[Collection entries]
□ □ □
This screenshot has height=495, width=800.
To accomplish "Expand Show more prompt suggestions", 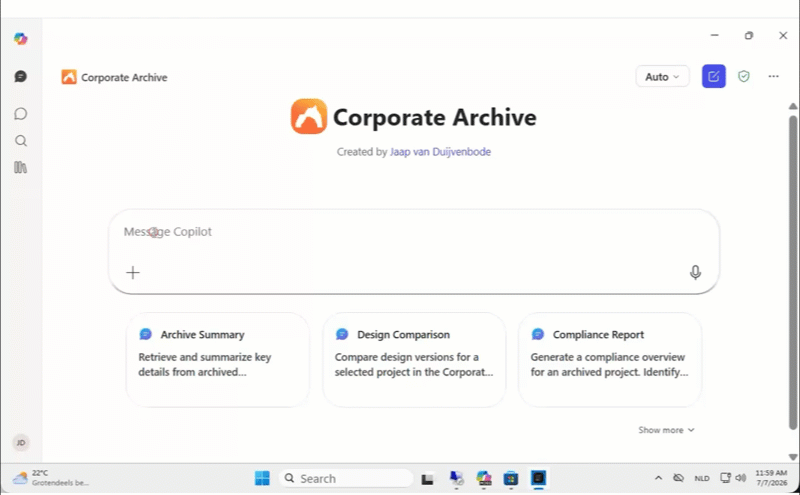I will click(x=666, y=430).
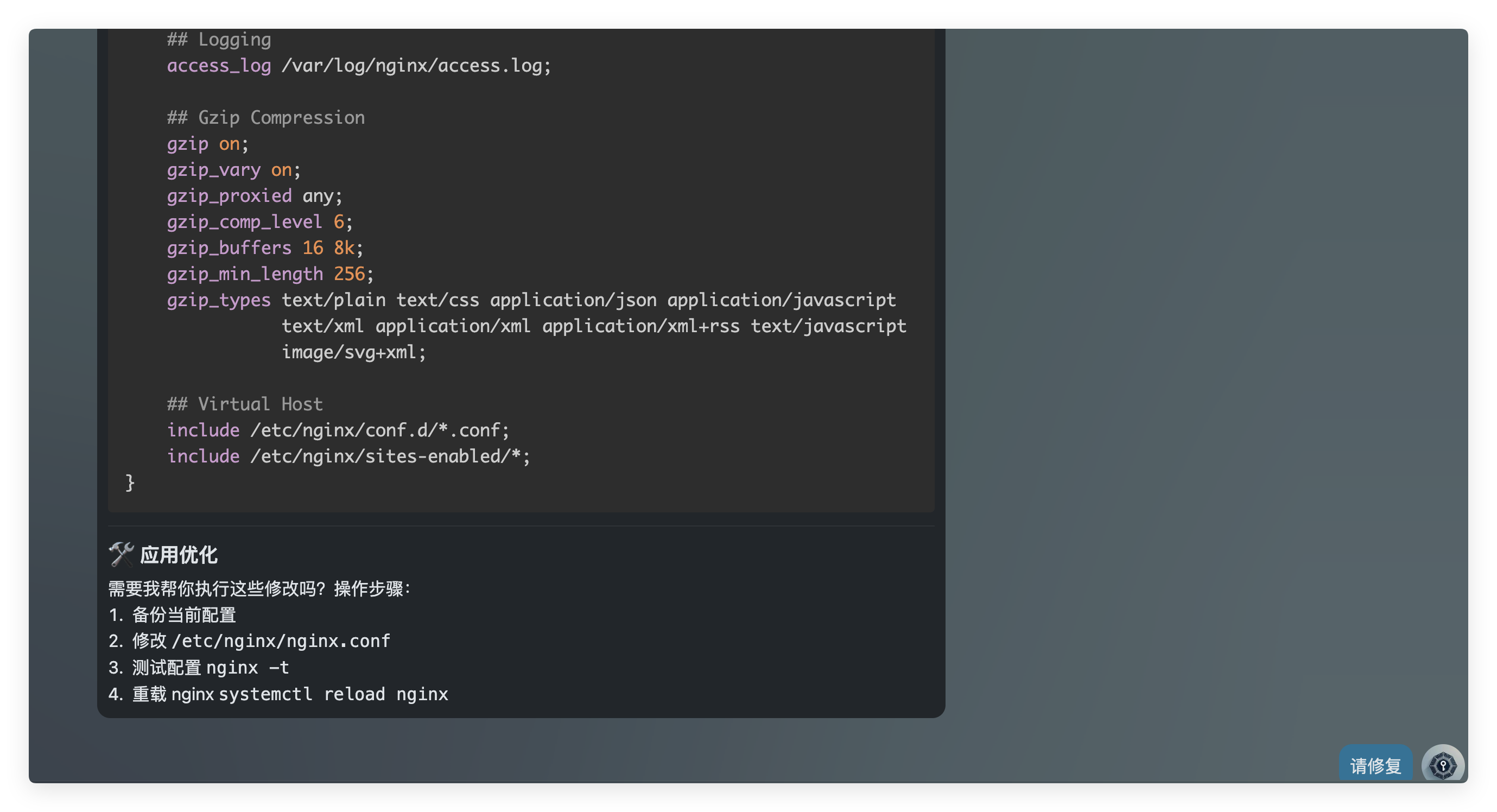Click the gzip_proxied any line
The width and height of the screenshot is (1497, 812).
tap(255, 196)
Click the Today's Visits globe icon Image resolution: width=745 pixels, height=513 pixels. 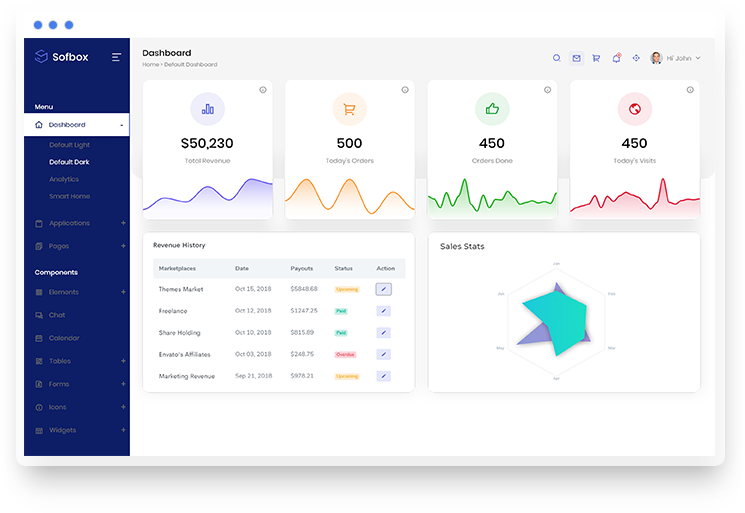634,109
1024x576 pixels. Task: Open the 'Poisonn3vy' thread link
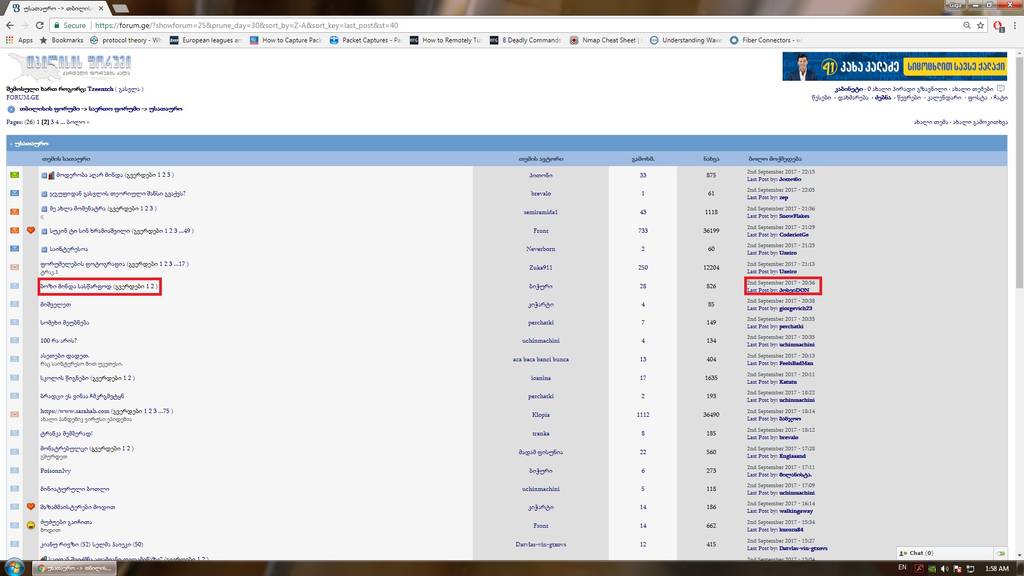pyautogui.click(x=56, y=470)
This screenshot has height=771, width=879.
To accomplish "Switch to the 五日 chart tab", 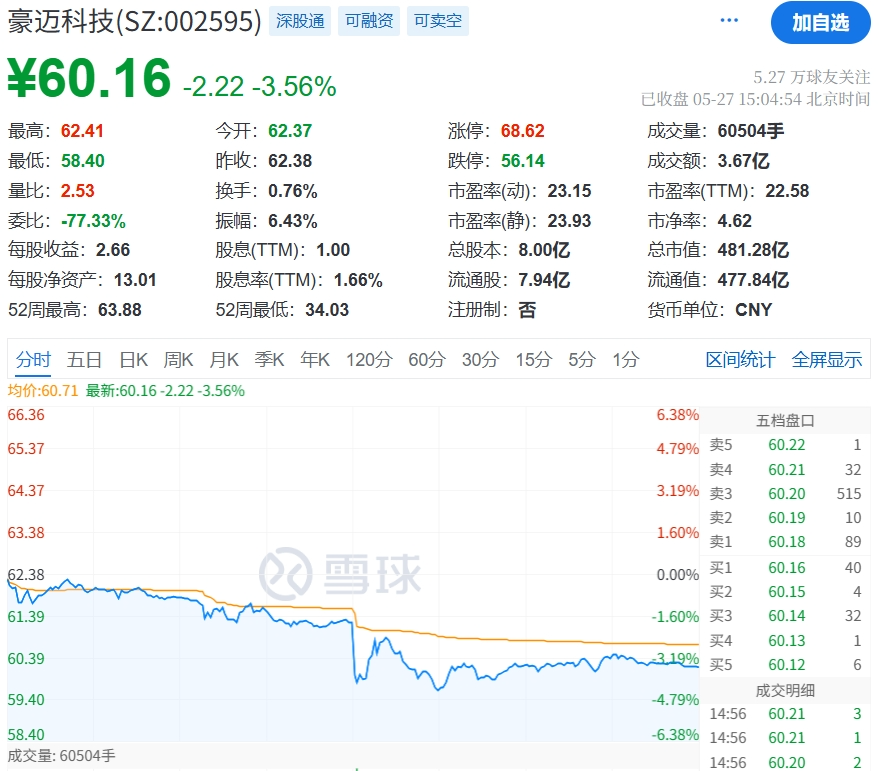I will [84, 360].
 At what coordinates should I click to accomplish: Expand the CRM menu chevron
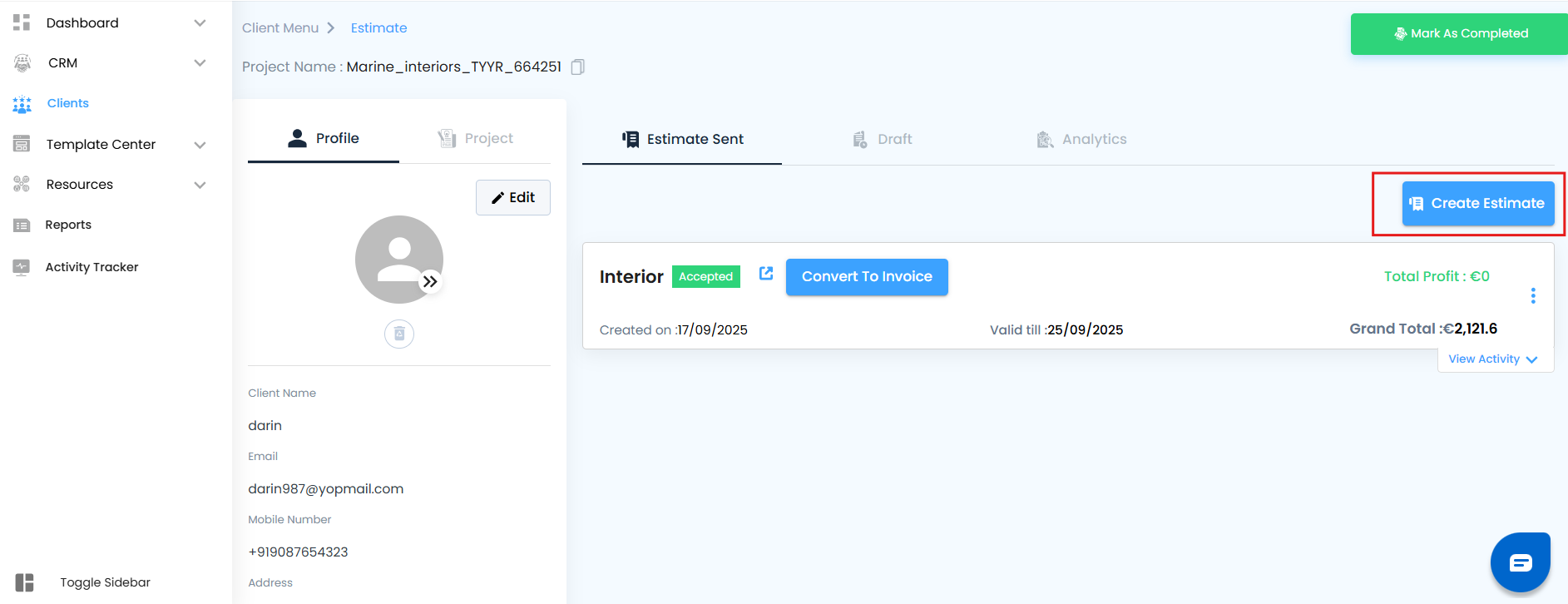(200, 63)
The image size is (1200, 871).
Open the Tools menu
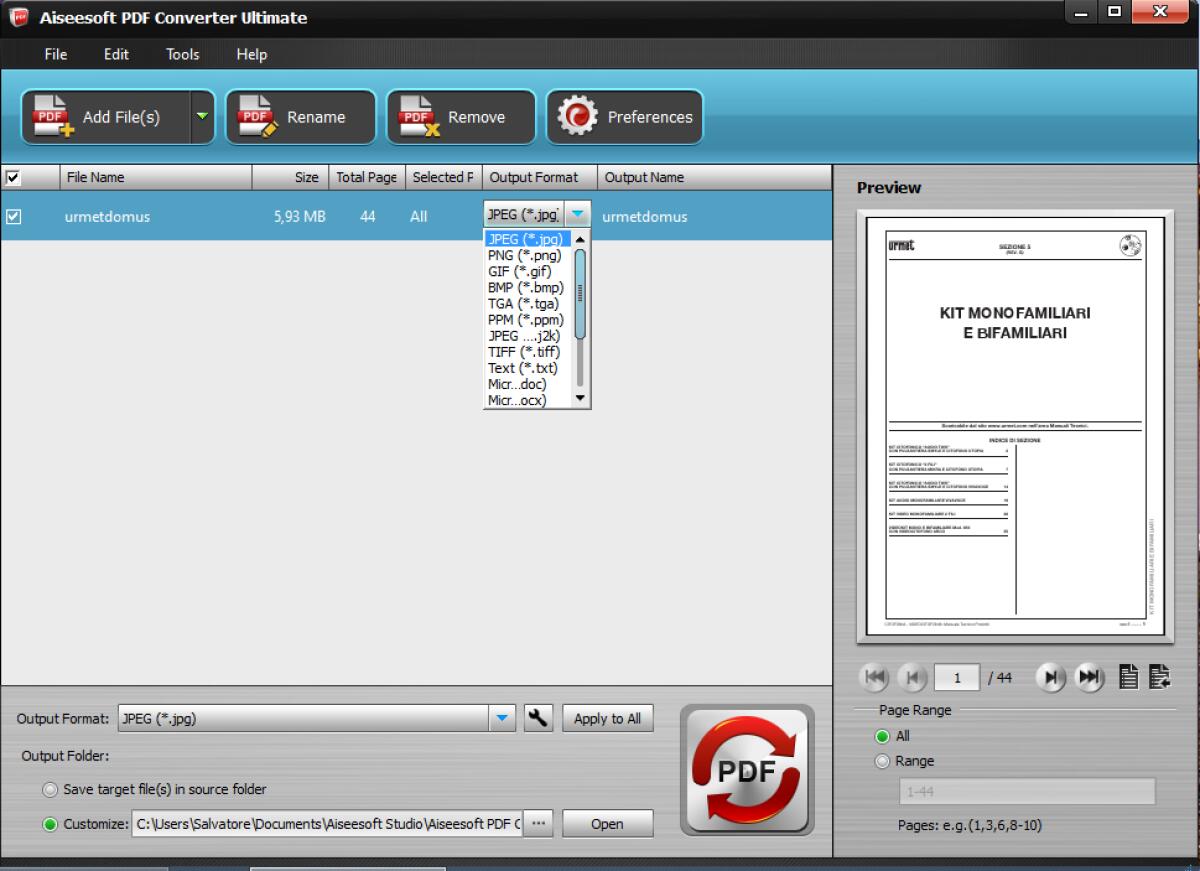181,54
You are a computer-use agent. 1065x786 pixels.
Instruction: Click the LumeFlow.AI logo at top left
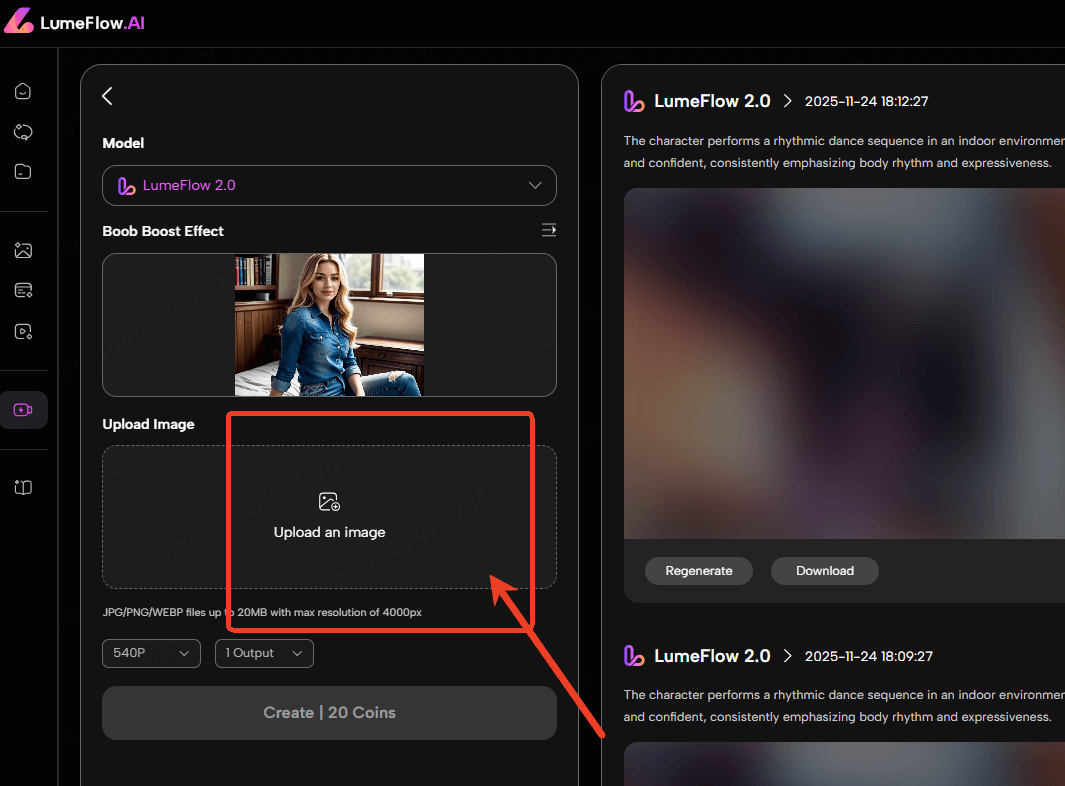pyautogui.click(x=75, y=21)
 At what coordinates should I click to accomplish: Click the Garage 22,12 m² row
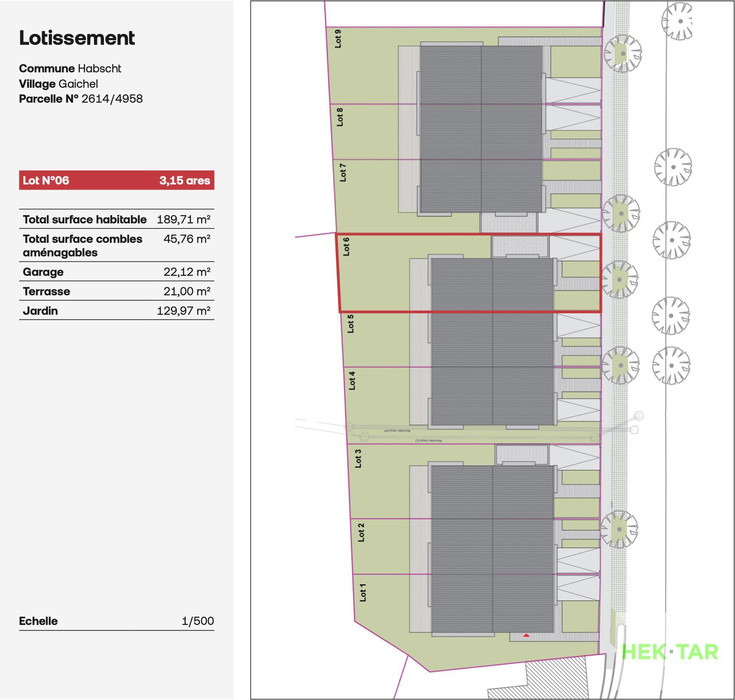(x=116, y=272)
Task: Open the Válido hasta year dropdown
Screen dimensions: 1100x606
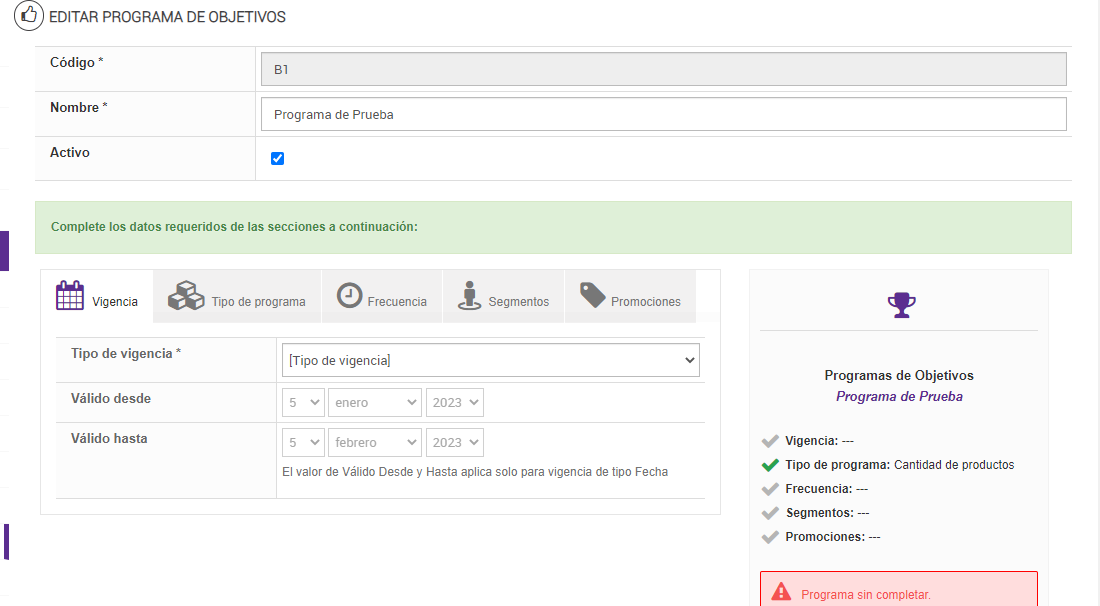Action: click(x=454, y=442)
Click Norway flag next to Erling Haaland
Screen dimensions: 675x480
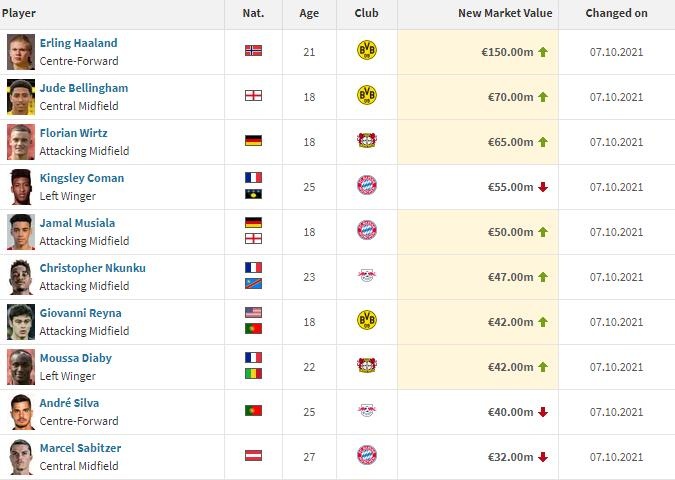(x=254, y=51)
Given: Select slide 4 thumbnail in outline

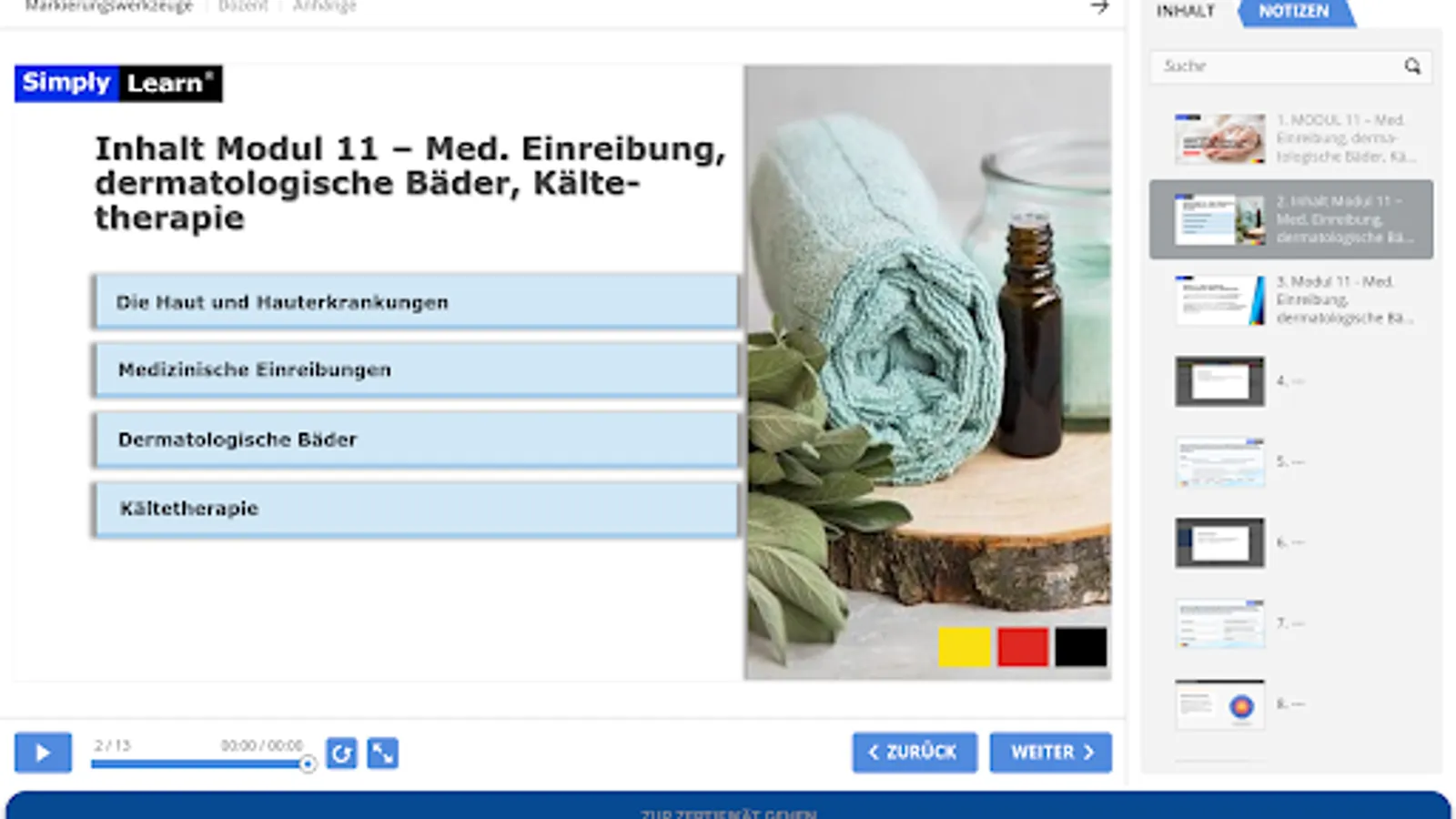Looking at the screenshot, I should coord(1219,381).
□ □ □
- **Exercise directions**: Work out how many lines of the entries contain the word "This", and answer with that number alone.

- **Output**: 2